HEMPSTEAD, N.Y. (CBSNewYork) — Huge crowds amassed at town tax offices on Long Island Tuesday.

As CBS2’s Jessica Moore reported, thousands of people showed up to prepay their 2018 property taxes to get around the cap imposed by the new federal tax plan.

Now the big question is, will the IRS honor the prepayments?

Phones have been ringing off the hook at the Hempstead Town Tax Receiver’s office in Nassau County and lines have been stretching through the halfway around the building.

There was also chaos in the parking lot, with not enough spaces for everyone trying to prepay part or all of their 2018 property taxes.

Much of the rush was spurred by Gov. Andrew Cuomo urging residents to pay ahead to avoid the deductibility of their state and local taxes being capped at $10,000 come next year.

“What happened on Friday was the governor announced that he signed an executive order for allowing for the prepayment of general taxes, so we’ve been in all weekend long to implement a plan,” said Hempstead Receiver of Taxes Donald Clavin.

Extra workers were called in from vacation, and they will be at it right through the weekend to beat the Dec. 31 deadline. But many online grumbled that right after the holidays, they were rushing to come up with many thousands of dollars weeks ahead of when taxes are due in February.

“I can do some of it now, but I really wish I didn’t have to,” said Karen Bula of West Hempstead. “It’s too much of a hardship.”

Worse yet, there is uncertainty because the IRS has yet to announce whether it will even accept the prepaying of taxes for 2018 on residents’ 2017 federal returns.

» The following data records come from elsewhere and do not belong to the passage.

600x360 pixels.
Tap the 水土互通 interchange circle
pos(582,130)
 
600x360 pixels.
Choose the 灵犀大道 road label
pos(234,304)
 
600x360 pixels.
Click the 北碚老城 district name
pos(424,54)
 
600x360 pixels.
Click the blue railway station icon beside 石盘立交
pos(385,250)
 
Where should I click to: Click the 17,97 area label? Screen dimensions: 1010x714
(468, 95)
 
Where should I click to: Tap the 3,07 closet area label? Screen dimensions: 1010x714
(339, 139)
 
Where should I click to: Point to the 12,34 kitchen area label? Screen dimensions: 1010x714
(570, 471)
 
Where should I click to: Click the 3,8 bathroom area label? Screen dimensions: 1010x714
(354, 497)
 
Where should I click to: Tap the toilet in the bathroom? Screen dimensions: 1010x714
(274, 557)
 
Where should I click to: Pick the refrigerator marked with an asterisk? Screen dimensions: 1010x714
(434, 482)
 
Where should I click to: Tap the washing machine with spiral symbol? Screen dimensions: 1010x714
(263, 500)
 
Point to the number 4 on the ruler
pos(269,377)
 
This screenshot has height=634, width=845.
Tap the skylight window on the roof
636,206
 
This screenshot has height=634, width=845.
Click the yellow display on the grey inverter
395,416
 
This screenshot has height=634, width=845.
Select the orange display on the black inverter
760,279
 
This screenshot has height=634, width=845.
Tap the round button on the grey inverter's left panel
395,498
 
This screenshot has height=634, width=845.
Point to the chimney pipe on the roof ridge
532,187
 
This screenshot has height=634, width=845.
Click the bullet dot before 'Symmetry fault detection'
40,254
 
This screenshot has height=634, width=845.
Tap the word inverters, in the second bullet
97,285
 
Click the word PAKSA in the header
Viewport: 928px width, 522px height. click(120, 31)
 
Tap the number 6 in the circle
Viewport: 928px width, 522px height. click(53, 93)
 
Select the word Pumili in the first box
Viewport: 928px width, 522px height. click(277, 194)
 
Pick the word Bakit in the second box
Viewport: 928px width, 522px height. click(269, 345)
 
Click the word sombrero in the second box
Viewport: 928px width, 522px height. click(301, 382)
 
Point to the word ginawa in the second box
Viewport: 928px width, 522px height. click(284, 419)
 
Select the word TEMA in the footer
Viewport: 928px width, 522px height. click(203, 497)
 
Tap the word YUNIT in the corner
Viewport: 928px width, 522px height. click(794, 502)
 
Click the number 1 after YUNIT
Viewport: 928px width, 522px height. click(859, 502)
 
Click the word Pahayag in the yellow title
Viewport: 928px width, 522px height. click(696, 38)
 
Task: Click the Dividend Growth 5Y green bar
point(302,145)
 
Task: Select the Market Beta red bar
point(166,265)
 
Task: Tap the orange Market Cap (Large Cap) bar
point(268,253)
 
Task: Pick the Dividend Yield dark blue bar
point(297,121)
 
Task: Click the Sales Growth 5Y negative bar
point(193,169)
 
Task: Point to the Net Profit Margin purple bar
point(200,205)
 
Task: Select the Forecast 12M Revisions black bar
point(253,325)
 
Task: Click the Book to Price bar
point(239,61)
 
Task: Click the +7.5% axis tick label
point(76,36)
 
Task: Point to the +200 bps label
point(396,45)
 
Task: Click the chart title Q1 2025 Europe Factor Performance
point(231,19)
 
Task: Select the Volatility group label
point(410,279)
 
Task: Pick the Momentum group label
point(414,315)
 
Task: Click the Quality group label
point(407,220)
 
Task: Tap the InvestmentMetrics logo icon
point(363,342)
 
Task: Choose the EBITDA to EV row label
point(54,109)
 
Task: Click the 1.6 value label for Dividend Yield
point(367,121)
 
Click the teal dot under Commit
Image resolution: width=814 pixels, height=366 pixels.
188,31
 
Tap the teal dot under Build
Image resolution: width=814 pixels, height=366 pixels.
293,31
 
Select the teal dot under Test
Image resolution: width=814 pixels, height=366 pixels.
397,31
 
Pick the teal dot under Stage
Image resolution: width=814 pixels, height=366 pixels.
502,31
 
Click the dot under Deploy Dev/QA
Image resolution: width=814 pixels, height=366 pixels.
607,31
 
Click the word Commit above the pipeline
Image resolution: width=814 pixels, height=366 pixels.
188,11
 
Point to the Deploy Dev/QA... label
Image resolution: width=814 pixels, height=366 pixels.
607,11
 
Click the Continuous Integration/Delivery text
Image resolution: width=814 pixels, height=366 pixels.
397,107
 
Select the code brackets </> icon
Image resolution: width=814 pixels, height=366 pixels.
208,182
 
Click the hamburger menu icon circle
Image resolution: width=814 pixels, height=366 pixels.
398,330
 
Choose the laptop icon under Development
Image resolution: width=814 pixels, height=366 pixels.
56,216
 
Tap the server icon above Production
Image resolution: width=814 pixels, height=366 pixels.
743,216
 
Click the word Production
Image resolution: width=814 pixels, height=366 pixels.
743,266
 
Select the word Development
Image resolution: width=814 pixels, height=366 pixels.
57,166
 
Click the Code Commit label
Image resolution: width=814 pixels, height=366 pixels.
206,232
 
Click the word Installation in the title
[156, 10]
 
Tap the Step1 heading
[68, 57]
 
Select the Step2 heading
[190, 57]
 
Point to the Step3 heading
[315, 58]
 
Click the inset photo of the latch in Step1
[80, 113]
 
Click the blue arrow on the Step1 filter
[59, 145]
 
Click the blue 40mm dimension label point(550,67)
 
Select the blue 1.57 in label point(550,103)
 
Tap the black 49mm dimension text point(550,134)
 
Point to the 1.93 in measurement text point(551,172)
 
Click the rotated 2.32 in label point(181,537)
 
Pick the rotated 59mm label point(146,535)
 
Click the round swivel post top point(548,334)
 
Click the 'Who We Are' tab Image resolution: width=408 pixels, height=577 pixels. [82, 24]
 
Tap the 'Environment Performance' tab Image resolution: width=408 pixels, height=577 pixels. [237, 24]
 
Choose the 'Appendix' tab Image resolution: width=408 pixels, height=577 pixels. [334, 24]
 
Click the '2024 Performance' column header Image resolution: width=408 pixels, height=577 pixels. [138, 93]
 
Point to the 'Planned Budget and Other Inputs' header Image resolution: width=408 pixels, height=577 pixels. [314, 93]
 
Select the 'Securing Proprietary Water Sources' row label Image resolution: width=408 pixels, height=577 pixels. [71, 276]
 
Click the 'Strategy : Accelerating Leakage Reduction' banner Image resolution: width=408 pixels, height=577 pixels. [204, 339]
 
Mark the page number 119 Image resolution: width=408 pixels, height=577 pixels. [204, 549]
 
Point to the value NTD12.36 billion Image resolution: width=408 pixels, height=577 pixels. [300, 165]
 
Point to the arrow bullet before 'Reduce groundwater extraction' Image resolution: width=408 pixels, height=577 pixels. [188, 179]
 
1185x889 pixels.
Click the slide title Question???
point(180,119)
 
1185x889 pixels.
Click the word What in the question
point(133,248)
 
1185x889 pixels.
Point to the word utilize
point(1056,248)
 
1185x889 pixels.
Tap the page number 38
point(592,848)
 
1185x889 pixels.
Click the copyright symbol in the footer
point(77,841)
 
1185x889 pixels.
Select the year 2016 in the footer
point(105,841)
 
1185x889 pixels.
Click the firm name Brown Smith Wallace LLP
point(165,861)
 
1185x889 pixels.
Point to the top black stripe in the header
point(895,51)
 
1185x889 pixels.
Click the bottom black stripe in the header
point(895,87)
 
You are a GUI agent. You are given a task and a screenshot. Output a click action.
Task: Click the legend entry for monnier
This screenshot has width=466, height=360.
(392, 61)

“Why am I laying out all this money if the IRS is not going to honor the prepayments?” said Bill Zeirino of Woodmere. “What’s the purpose of it?”

Even tax officials are not sure how the prepayments will be treated.

‘I think the people that need to answer that would be the governor, who signed the executive order, and somebody from the IRS to give people clarity,” Clavin said.

CBS2 reached out to the governor’s office and the IRS, but there was still no definitive answer late Tuesday. But tax experts said they expect at least the school portion of property taxes to be accepted, because the bills were sent out to the frustrated and anxious residents in 2017.

Meanwhile, to ease lines at offices, Nassau County said it hopes to have the 2018 bills online by Wednesday morning, so they can be prepaid right at home on your computer.